Building A House: The Walls
In America, we take for granted that we have solid walls in our homes that protect us from the sun, wind, rain, snow, and other elements along with intruders. We all have windows and doors in our homes that lock and keep us safe.
In Xenacoj, Guatemala, many of the homes are built with walls that are made of cornstalks woven together. There are no windows or closing/locking doors on homes with this wall type. If you are more wealthy, your home might be built with cinder blocks.
The home we built was built with wood framed walls and was covered with wood tongue and groove siding. This was definitely a rare form of construction for this neighborhood, but it will make all the difference for the family who received this house. Along with wooden walls to protect them from the elements, the house had three windows and a front door that closed and locked.
I had the pleasure of working with a couple of teams that installed the wooden siding on the houses. This was a fun project as we could rapidly see the house coming together through the efforts of our labor.
All the kids did a tremendous job throughout the entire project, so the story I’m about to share isn’t meant to slam their efforts or craftmanship. I simply share the story to help me remember a valuable truth that we learned while working on one side of the house.
The back wall of the house was twenty feet long which meant we needed to install a minimum of two pieces of siding for each row of siding that made its way up the side of the house.
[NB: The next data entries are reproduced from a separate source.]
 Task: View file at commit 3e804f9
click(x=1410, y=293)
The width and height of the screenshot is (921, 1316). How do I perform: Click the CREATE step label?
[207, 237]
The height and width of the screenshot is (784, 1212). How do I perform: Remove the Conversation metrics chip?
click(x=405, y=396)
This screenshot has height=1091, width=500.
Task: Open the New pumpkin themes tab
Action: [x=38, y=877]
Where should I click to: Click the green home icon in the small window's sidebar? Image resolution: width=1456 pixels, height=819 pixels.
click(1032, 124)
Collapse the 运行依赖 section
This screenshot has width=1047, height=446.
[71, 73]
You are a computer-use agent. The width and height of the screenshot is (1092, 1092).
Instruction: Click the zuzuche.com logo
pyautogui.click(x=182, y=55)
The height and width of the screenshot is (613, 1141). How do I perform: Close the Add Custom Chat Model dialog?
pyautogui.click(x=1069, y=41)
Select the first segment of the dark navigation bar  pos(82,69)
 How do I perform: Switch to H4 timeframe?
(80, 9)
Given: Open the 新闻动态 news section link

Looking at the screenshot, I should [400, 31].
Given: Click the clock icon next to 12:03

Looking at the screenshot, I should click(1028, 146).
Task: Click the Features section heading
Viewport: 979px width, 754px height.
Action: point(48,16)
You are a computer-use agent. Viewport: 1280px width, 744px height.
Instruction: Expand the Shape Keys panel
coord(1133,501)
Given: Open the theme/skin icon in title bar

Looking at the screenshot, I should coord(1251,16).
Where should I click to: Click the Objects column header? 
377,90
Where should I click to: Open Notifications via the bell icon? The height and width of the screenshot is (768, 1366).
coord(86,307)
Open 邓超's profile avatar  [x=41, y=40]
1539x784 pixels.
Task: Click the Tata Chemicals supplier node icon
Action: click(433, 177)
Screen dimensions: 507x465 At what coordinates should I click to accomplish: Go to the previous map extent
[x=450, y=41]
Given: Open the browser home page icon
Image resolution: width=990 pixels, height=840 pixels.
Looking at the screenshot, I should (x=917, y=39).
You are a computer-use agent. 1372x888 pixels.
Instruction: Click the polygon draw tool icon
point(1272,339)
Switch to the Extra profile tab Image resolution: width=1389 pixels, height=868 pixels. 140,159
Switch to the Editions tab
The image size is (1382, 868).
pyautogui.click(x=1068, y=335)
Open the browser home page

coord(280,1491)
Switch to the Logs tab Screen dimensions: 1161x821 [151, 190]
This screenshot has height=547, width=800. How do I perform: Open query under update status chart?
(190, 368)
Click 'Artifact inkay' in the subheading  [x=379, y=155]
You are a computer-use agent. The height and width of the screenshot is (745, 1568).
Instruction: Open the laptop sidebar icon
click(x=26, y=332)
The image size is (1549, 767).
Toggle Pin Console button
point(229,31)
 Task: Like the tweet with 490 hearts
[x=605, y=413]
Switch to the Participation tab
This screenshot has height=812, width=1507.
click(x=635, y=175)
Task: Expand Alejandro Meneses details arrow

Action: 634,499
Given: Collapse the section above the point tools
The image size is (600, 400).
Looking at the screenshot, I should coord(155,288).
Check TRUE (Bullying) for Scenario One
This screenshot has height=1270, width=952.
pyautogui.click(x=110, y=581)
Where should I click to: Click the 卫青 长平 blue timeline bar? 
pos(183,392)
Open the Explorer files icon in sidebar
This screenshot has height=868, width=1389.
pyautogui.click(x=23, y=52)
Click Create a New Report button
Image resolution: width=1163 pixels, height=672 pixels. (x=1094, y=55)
Before we started, a chalk line was used to mark the top of the first row of siding. I’m not sure if the chalk line wasn’t quite correct or if we just had trouble the first row. At any rate, a small unevenness in the first two pieces of siding made it a real challenge to complete the rest of the side of the house. As the team continued to install pieces of siding, it was obvious with each row that something wasn’t quite right. By the time we finished the side, we were able to make the necessary corrections to finish the side, but we learned some great lessons along the way.
First, we learned to measure twice and cut once. I don’t think we wasted many pieces, but there were a few times where we needed to make slight adjustments to cuts because a measurement wasn’t quite right.
Second, we learned that teamwork can have an amazing impact. Working together, I saw teams perform a task that they had never dreamed of completing before. As I stated before, these walls went up pretty quickly – especially when everything went right.
Third, it’s important to get started on the right foot. This is my best advice to anyone who is starting something new – like college, a new hobby, a home improvement project, a new job, and even a new year of school. Getting started well makes things a lot easier down the road. But we also shouldn’t lose hope if we got off on the wrong foot. It may take a lot more work and even some rework, but things can be fixed. It just isn’t the most efficient or effective way to get things done.
I’m so thankful for the lessons learned while building walls for the house!
What do you have coming up in your life that could benefit from a good start? What kind of walls do you have on your house?